Once upon a time there was a regal hummingbird named Renaldo the Resplendent. In all the field guides of the land of Buzzburgh it was said that he was the most highly-stylized in coloration, that his bill was the envy of all the great sword-designers of the kingdom, and that he was dubbed the most truculent of warriors due to his monumental size, being that he was only an inch and a half long. His type was that known as the Fuchsia-Tufted Star Throat, and as you will see he easily fit his description, and more, as he used all the weaponry available to his species to overcome a foul foe.

Renaldo was also known as a quite protective father, although as a warrior he was not overly indulgent with his little son Reny II, since this would be unseemly for one so valiant.

One day he saw Reny hovering over a brilliant zinnia patch. He watched his son’s aerial maneuvers, and marveled at the silly youngster wasting all his energy just displaying his flight talents rather than harvesting the energy necessary to his very existence that resided in the beckoning flower-patch. Reny somersaulted with high-bounding dives only to swing back up into the ethers, inscribing hummingbird calligraphy all over the heavens to the delight of his gemlike bird audience.

Soon his father saw Reny drop to a flower stem to rest his magnificent flight muscles after his grand, but dangerous, display. Then, immediately, Renaldo spotted the ever-so-present danger to his flight-happy son. Right below him on the zinnia branch was a massive praying mantis, who was know as Gorgon the Shapeshifter--gigantic, and most terrible of all the fright-monster insects of Buzzburgh.

The creature could mimic himself as just another branch of a plant, and he could even add the lush look of a leaf to his disguise. The other trait that the beast was known for was that he enjoyed hummingbirds for his dinner, when he could catch them, which was rare since they were usually much faster than he was. Today though Reny was not that fast, as a matter of fact, he was exhausted and winded just below the head of the most brilliant of the fuchsia-colored zinnias.

Gorgon’s leaf like massive arm reached-out for the entirely spent Reny. Renaldo darted to the aid of his depleted son and parried Gorgon with his swordbill, but the monster hurled him back to an adjacent ditch. Renaldo was not used to such degradation, but from his dismal landing place he saw a flashing beam of dazzling sunlight playing off the fuchsia hues from the bloom over Reny’s tired head. He easily saw the resonance in this spectacle with his own gorgeous feathering, as he too had a star-like spot of fuchsia on his throat.

Quickly he surveyed the situation and realized that his ounce-weight could not come against the mammoth Gorgon no matter how great his fencing skills were. But Renaldo also knew how to use light to attract (This was how he had won Reny’s mother.), and he knew how to use it to distract, as well. He calculated the distance that he would have to fly and hover to triangulate the sun’s flow off of his stunning throat and through the perfectly colored zinnia-head. He sped to that point. The light was like an explosion of flames all around the confused and bewildered Gorgon, who fell from his clever hiding place into a puddle of mud. The Shapeshifter was now nothing but a mud-blob, and was having no small amount of difficulty extracting himself from the gooey mess.

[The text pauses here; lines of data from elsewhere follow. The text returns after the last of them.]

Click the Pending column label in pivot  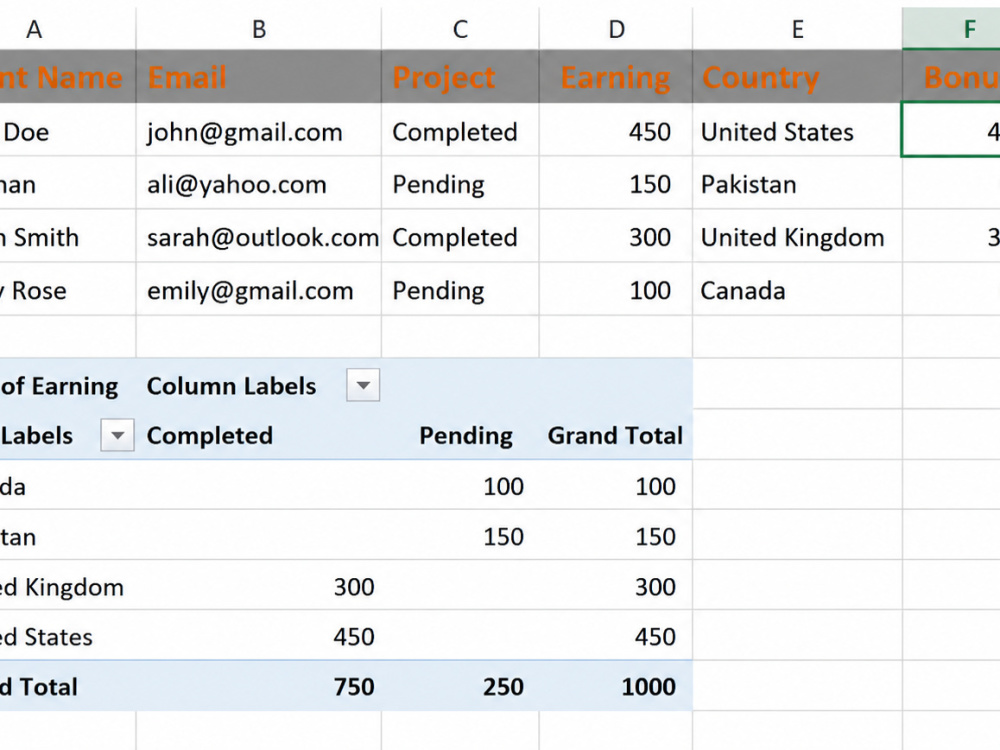[x=466, y=436]
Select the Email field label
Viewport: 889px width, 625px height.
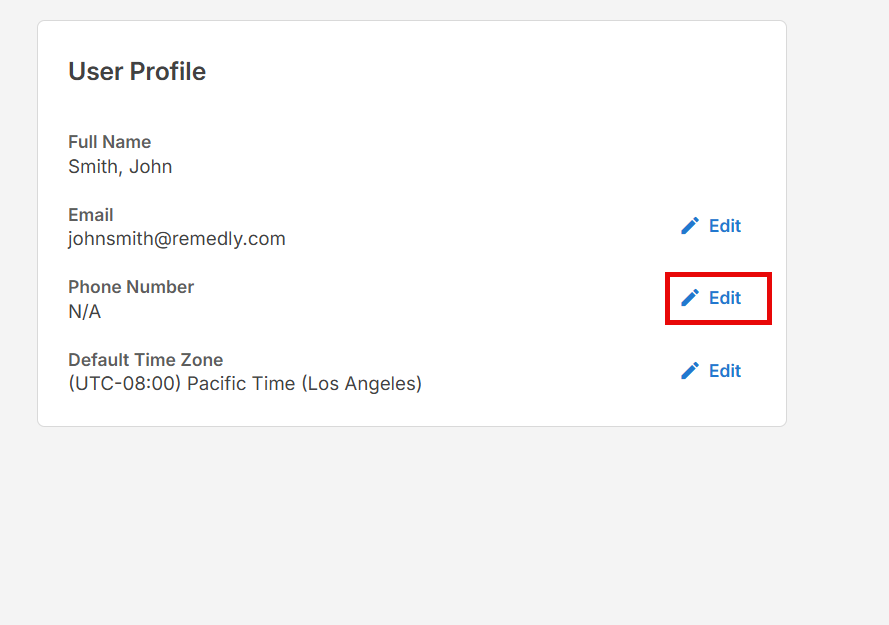click(x=91, y=215)
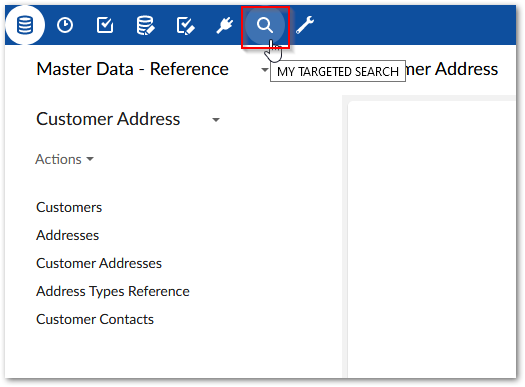Open the Data workflows checkmark icon
This screenshot has width=525, height=387.
pyautogui.click(x=105, y=25)
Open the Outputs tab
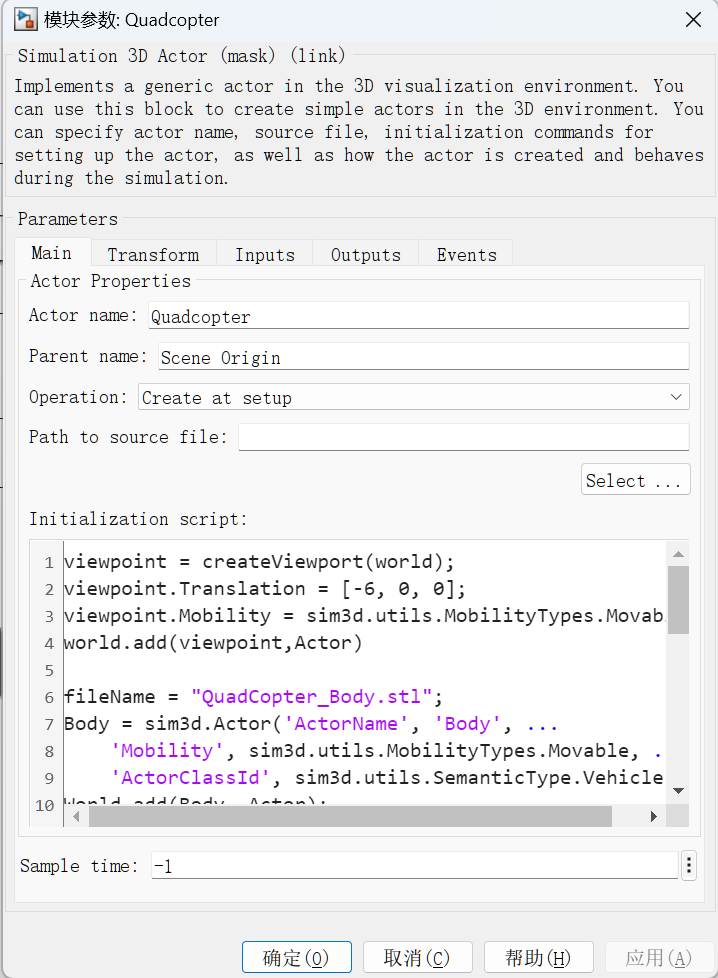 point(366,255)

The permanently color-blinded Gorgon decided upon a dinner of foliage that evening, after he regained his vision from the flaming encounter. From that day on the monster could only eat the vegetation along the low-lying ditches of Buzzburgh!

Renaldo and Reny swerved and angled off to a nearby lilac bush where Reny learned the lesson of reflected light from the grand and brilliant Renaldo, and he only wanted to become as wise as his great pilot-father, at both harvesting nectar, and just being entirely lovely for the delight of all the citizens of Buzzburgh.

From that day hence Reny was always faster and wiser than Gorgon, or any of his ogre-like brothers, and one day he was even named Renaldo II for all the sparkling lights that he dazzled throughout the entire land with his shining plumage. Applause filled the heavens for how the sunbeams played off Reny’s daytime star-throat. He loved being a light-dancer even as he fed upon the nectar that had been placed there just for him and his dazzling family at the rainbow colored zinnia-garden.

MORAL OF THE STORY: When choosing weaponry against an enemy who wants to take your life, remember the wise use of the power of light.

The Scripture says it in such a wonderfully direct way in Romans 13:12 (Amplified Version): “The night is far gone and the day is almost here. Let us drop (fling away) the works and deeds of darkness and put on the (full) armor of light.”